First impressions don’t end after the interview. If your onboarding process is clunky, awkward, or just plain boring, you could be sending your new employee running for the exit before they’ve even figured out the printer.
Let’s look into what might be going wrong, how it shows up, and what a genuinely welcoming, engaging onboarding process should look like (it doesn’t involve drowning them in PDFs on day one).
Common Signs Your Onboarding Process Is Doing More Harm Than Good
Radio silence after contract signing – If a new hire doesn’t hear from you between “Offer Accepted” and “Day One,” don’t be shocked if they get cold feet.
Day one = death by PowerPoint – No one wants to sit through five hours of slides. Especially not alone in a boardroom with instant coffee and a stack of forms.
No proper tech set-up – Starting a job without a working laptop, login access or clear instructions is a sure-fire way to make someone feel like an afterthought.
Vague role expectations – If they don’t know what they’re doing or who to ask, they’ll feel lost. And worse — like they’re already underperforming.
No social introduction to the team – Humans need connection. Without it, your “welcome to the team” message means very little.
Here’s What Good Onboarding Looks Like
Communication before day one
Send a welcome email. Share the plan for their first week. If they’re remote, post out a welcome box or just a handwritten card. Little touches = big impact.

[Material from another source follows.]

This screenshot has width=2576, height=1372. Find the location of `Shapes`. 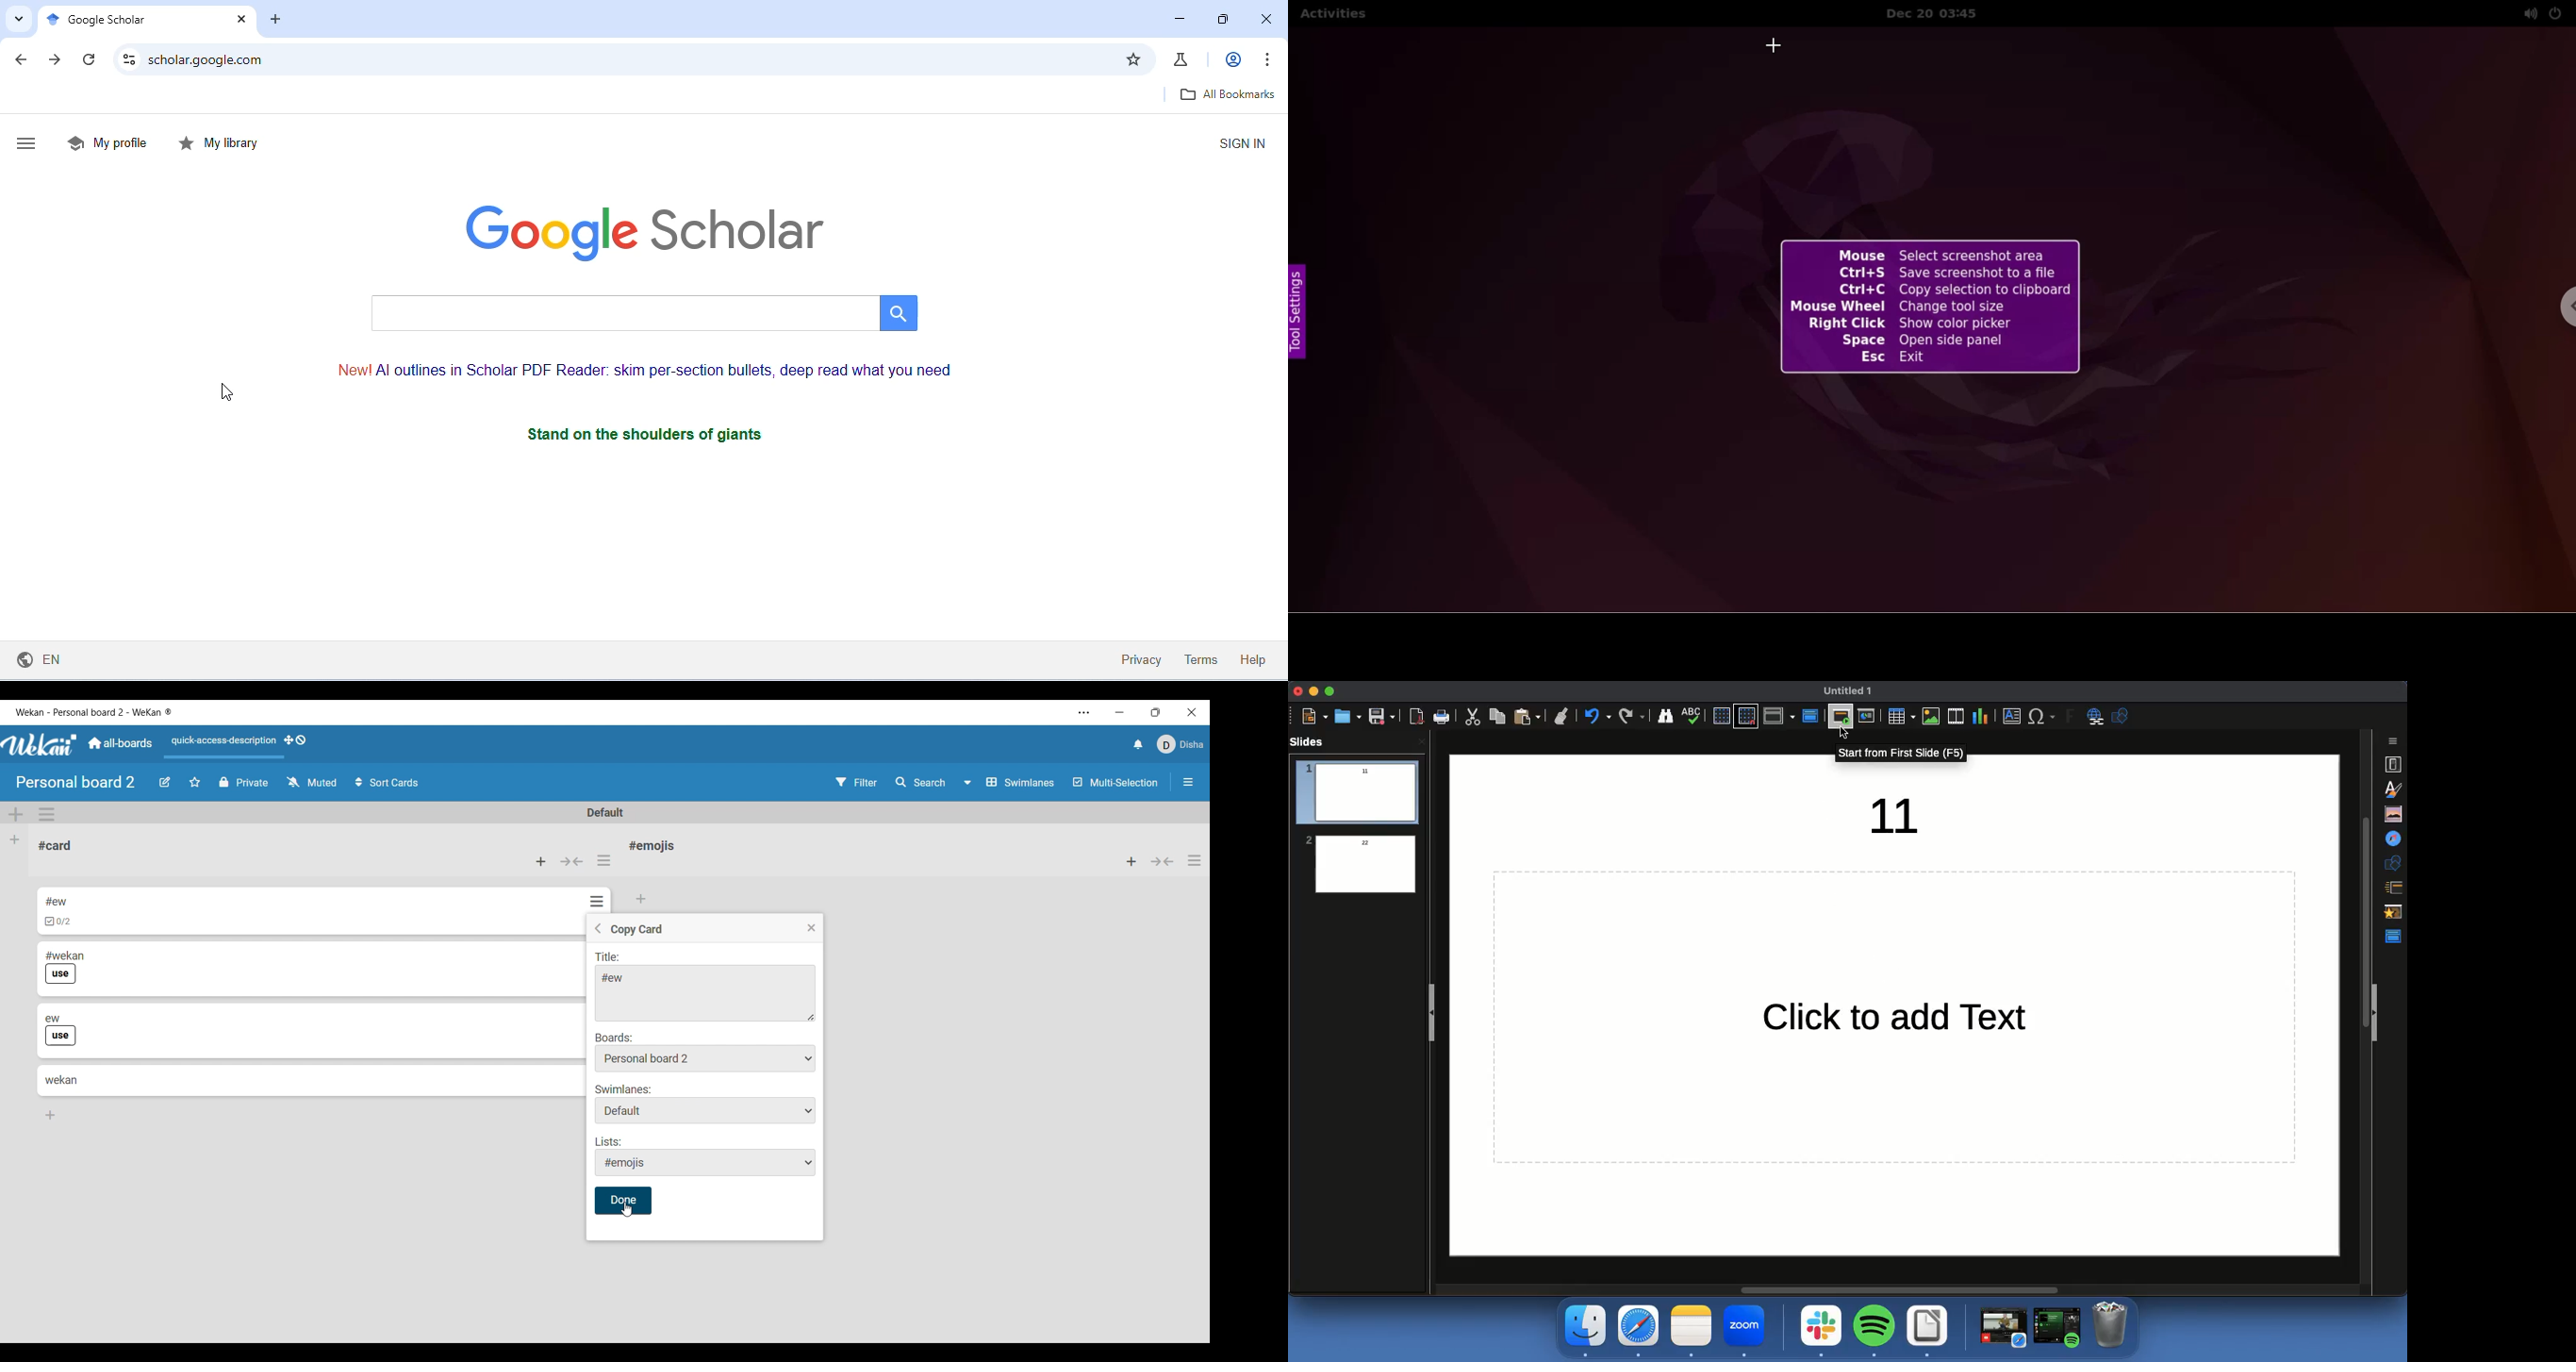

Shapes is located at coordinates (2121, 718).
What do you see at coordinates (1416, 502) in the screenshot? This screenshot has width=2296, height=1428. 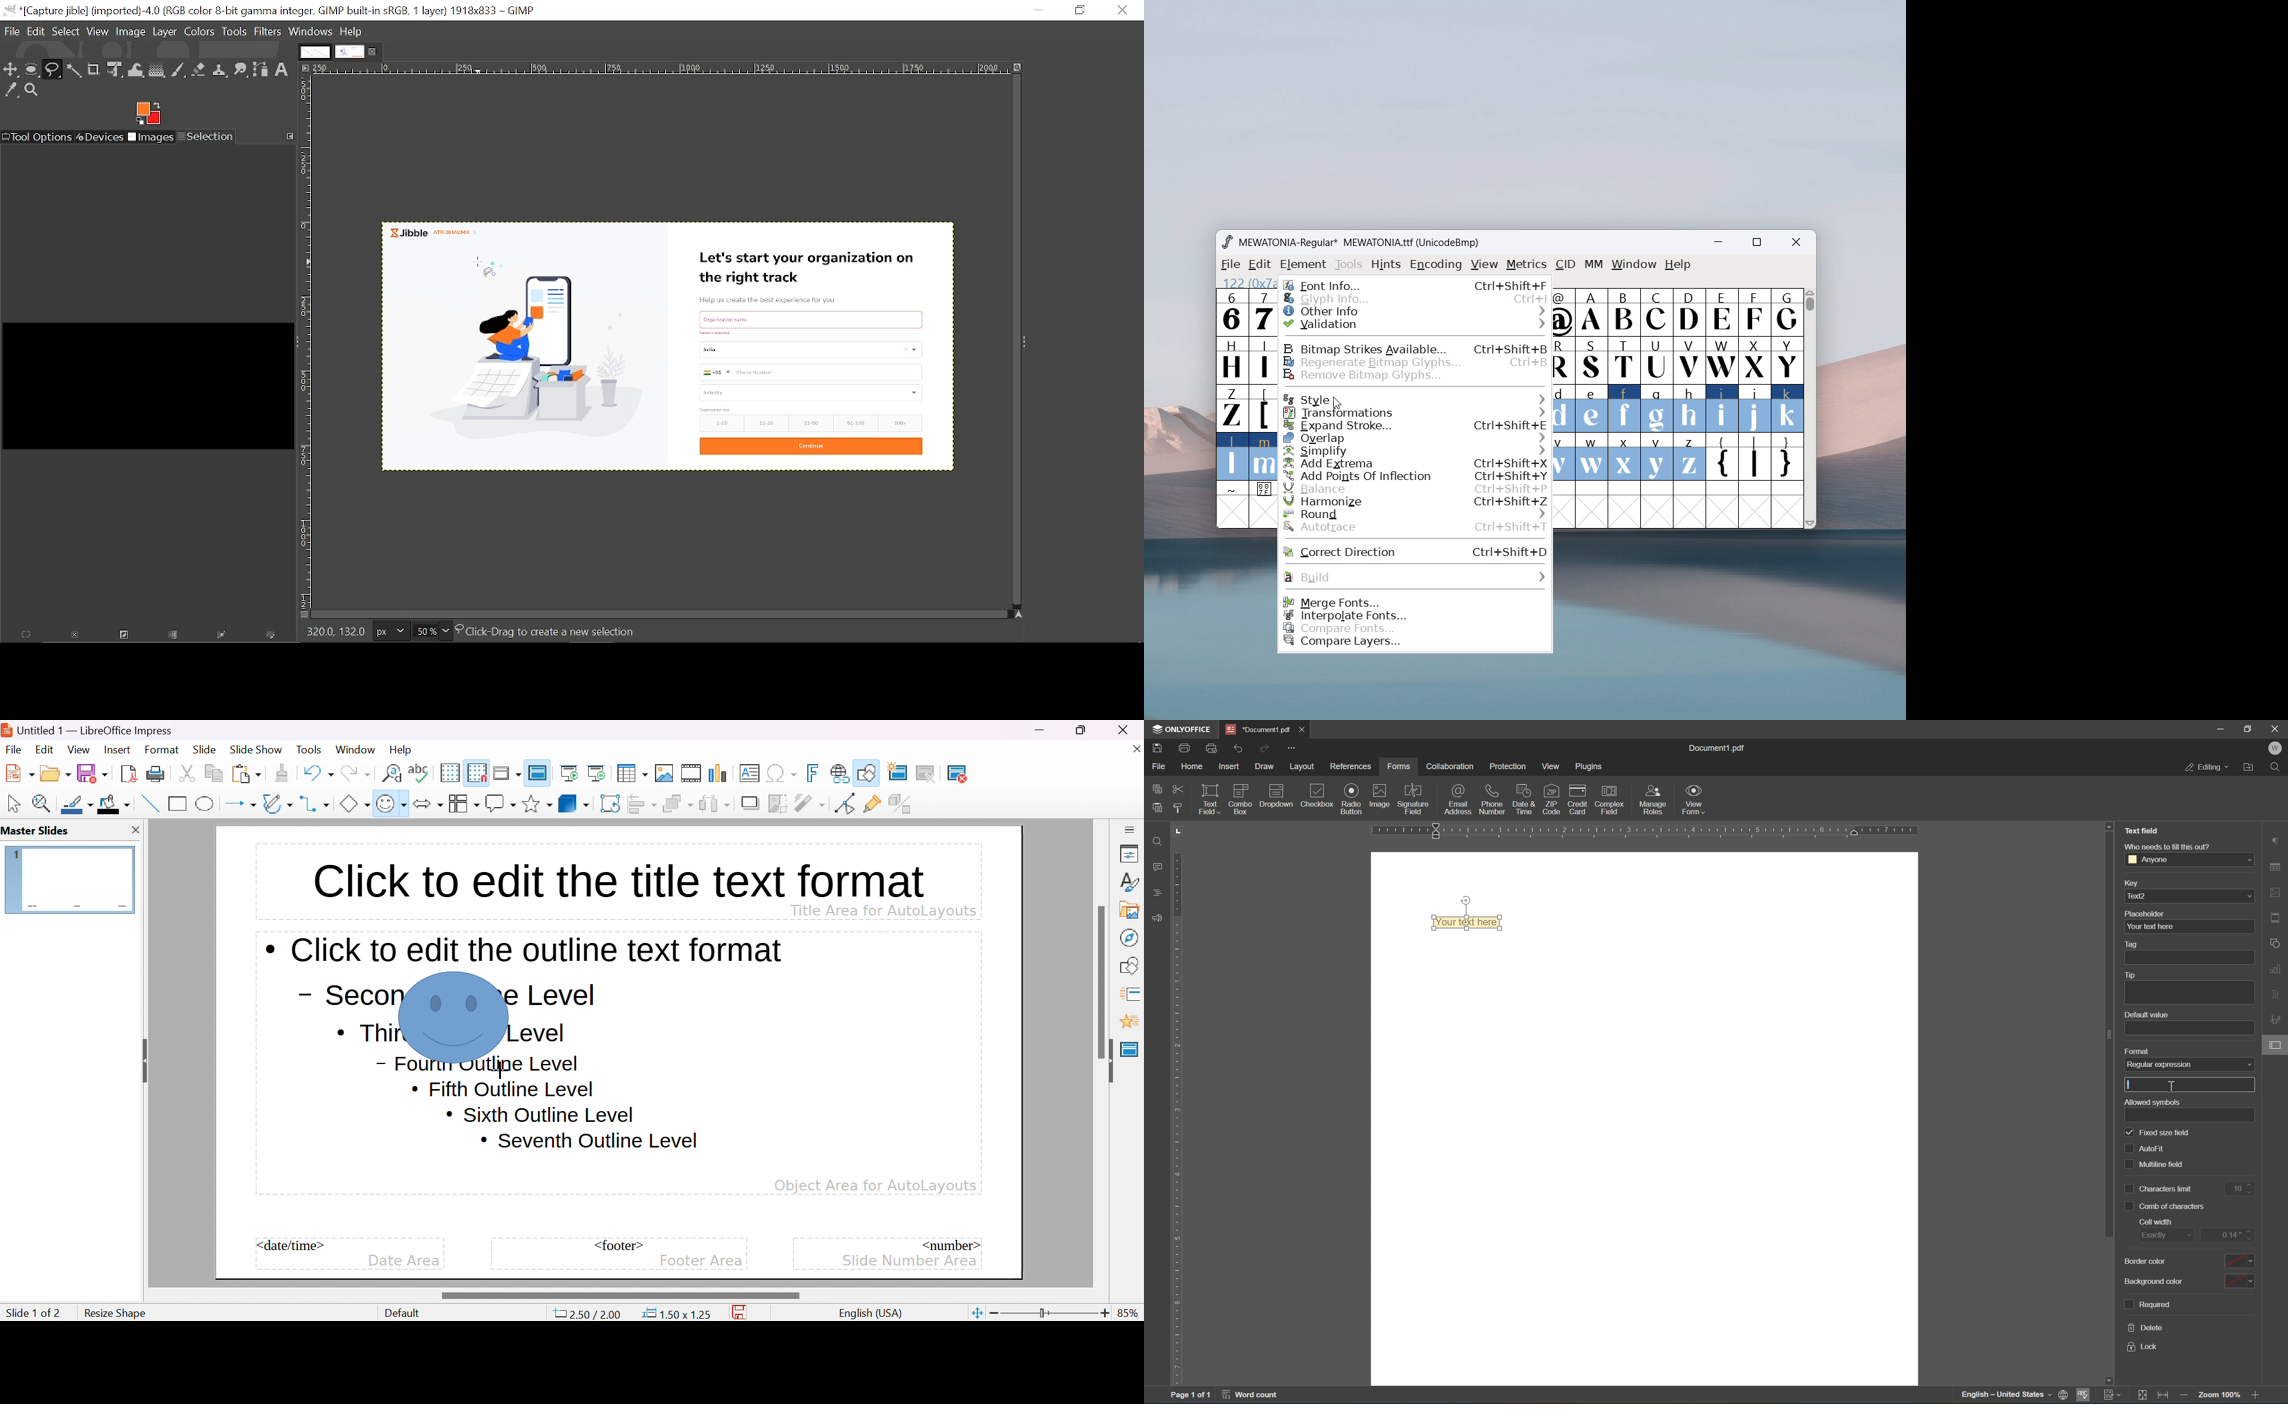 I see `harmonize` at bounding box center [1416, 502].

A structured (but not robotic) first week
Mix in training, 1-to-1s, shadowing, and downtime. Give them a buddy. Let them absorb the culture gradually. Don't flood them with info, just help them feel included.
Set clear expectations
They should know:
What their goals are for the first 30/60/90 days
Who their go-to people are
What success actually looks like in their role
Make it personal
Find out how they work best, what support they need, what excites them about the job. Onboarding shouldn’t be one-size-fits-all.
Check in regularly
Not just “How’s it going?”—really check in. Ask what’s working, what’s confusing, what could be better. Feedback in those early weeks is so important and will help you learn for future onboarding.
Real Talk: Why This Matters
Because people do leave bad onboarding experiences. They feel invisible. Or overwhelmed. Or like they were sold a different job altogether.
And replacing a new starter who ghosts in month one? Expensive, awkward, and totally avoidable.
The bottom line?
Onboarding isn’t admin, it's your chance to show new hires they made the right choice. A smooth, thoughtful start sets the tone for everything that follows. So if you’ve gone to the effort of finding great people, don’t let them down in the first week. Nail the welcome, and they’ll be far more likely to stick around, thrive, and become your biggest advocates.